#### PROVIDED PASSAGE
__________
But the database does offer the most complete profile we have of the state's industry.
The observations below are based on the West Virginia Geological and Economic Survey's Sept. 20 database of completed Marcellus wells, extracted from DEP's data, to which The State Journal added DEP's monthly production data for each producing well.
Most Production: Who & Where?
The first production from a well drilled horizontally into the Marcellus Shale in West Virginia began to flow in December 2007, according to the data. It was from a Chesapeake Appalachia well at Mason Dixon Farms in Marshall County.
The state's production has accelerated dramatically since then, up from 0.2 million thousand cubic feet, or mcf, in 2008 to 1.2 million mcf in 2009, 45 million mcf in 2010 and 142 million mcf in 2011.
Chesapeake is not only the first, but by far the biggest producer: Through 2011, it had the highest cumulative production in the state, at about 84 million mcf. Latecomer Antero Resources Appalachian Corp. — its first well began producing in August 2009 — came in second at 51 million mcf, and EQT Production, which started up in May 2008, was third at 33 million mcf.
Those three producers alone represent 84 percent of the state's cumulative horizontally drilled Marcellus production of just over 200 million mcf through 2011.
In 2011 alone, 21 companies produced gas in West Virginia from horizontally drilled Marcellus wells. Most productive was Chesapeake, at 51 million mcf from 86 producing wells, with Antero catching up at 41 million mcf from 48 wells. EQT, at third, produced 24 million mcf from 66 wells.
Horizontally drilled Marcellus production for 2011 came to 142 million mcf from 282 wells. Total natural gas production from all types of wells across the state is not yet available for 2011, but that 2011 Marcellus volume represents about half of the 287 million mcf that the West Virginia Oil and Natural Gas Association reports was produced from all wells in 2010.
Production from horizontally drilled Marcellus wells had been reported in 16 counties through 2011.
In 2010, Wetzel County was on top, with Harrison, Marshall and Doddridge following in that order.
But that was all shaken up in 2011. Harrison leapt to first place with 44 million mcf, 41 million of that from Antero. Wetzel County, Chesapeake territory, slipped to second in 2011 with 33 million mcf, while Doddridge County, dominated by EQT, had 24 million mcf. Marshall, also a Chesapeake county, fell just behind Doddridge at 22 million.
Extraction of oil and gas from shale formations really only got going in earnest in a few places in the second part of the last decade. Producers talk in their earnings calls about well productivity and what they're doing to improve it and, in some shale formations that were drilled a little earlier and have been exploited a lot more thoroughly than the Marcellus, analysts find that productivity is starting to decline.
__________
#### RECORDED DATA
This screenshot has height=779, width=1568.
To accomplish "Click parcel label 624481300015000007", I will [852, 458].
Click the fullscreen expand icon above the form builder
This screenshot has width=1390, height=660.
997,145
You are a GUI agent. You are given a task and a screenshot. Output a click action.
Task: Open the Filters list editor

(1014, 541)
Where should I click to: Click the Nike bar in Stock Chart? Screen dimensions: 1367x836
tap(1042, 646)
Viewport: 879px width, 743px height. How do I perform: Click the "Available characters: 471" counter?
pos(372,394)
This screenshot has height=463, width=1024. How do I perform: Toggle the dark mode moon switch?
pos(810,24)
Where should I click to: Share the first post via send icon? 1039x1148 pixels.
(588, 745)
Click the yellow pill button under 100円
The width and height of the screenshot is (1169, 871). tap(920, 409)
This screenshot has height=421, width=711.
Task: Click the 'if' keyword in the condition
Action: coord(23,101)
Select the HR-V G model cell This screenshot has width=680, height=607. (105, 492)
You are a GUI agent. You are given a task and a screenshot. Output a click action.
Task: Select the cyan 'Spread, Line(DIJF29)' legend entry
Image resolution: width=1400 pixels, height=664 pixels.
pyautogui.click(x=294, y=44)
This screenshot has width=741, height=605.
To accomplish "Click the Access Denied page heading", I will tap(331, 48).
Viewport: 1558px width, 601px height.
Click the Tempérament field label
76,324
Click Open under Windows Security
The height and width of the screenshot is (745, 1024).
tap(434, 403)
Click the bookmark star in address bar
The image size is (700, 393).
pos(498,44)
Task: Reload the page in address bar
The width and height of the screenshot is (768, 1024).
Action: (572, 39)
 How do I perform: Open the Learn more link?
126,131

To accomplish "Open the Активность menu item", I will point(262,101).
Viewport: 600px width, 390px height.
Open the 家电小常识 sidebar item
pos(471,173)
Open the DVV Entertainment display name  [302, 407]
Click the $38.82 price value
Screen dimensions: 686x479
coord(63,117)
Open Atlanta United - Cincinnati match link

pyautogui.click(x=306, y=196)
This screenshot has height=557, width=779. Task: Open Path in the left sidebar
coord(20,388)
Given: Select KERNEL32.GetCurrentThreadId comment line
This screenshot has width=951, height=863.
__________
#### WRITTEN PROBLEM A
Update the Marcellus production text from "In 2011 alone, 21" up to and including "wells in 2010.", replacing "Antero" with "Antero Resources".
#### WRITTEN PROBLEM B
According to the Marcellus production text, in what month and year did the first production from a horizontally drilled Marcellus well in West Virginia begin to flow?
#### WRITTEN PROBLEM C
Decide whether each statement agrees with the Marcellus production text. Answer yes or no, and quote the words that decide it.
(i) Antero's first well began producing in August 2009.
(ii) Harrison County led the state in production in 2010.
(iii) In 2011, EQT produced 24 million mcf from 66 wells.
Base your work on the Marcellus production text alone, not on the listing.

#### FULL SOLUTION A
In 2011 alone, 21 companies produced gas in West Virginia from horizontally drilled Marcellus wells. Most productive was Chesapeake, at 51 million mcf from 86 producing wells, with Antero Resources catching up at 41 million mcf from 48 wells. EQT, at third, produced 24 million mcf from 66 wells.
Horizontally drilled Marcellus production for 2011 came to 142 million mcf from 282 wells. Total natural gas production from all types of wells across the state is not yet available for 2011, but that 2011 Marcellus volume represents about half of the 287 million mcf that the West Virginia Oil and Natural Gas Association reports was produced from all wells in 2010.

#### FULL SOLUTION B
December 2007.

#### FULL SOLUTION C
(i) Yes: "its first well began producing in August 2009"
(ii) No: "In 2010, Wetzel County was on top"
(iii) Yes: "EQT, at third, produced 24 million mcf from 66 wells."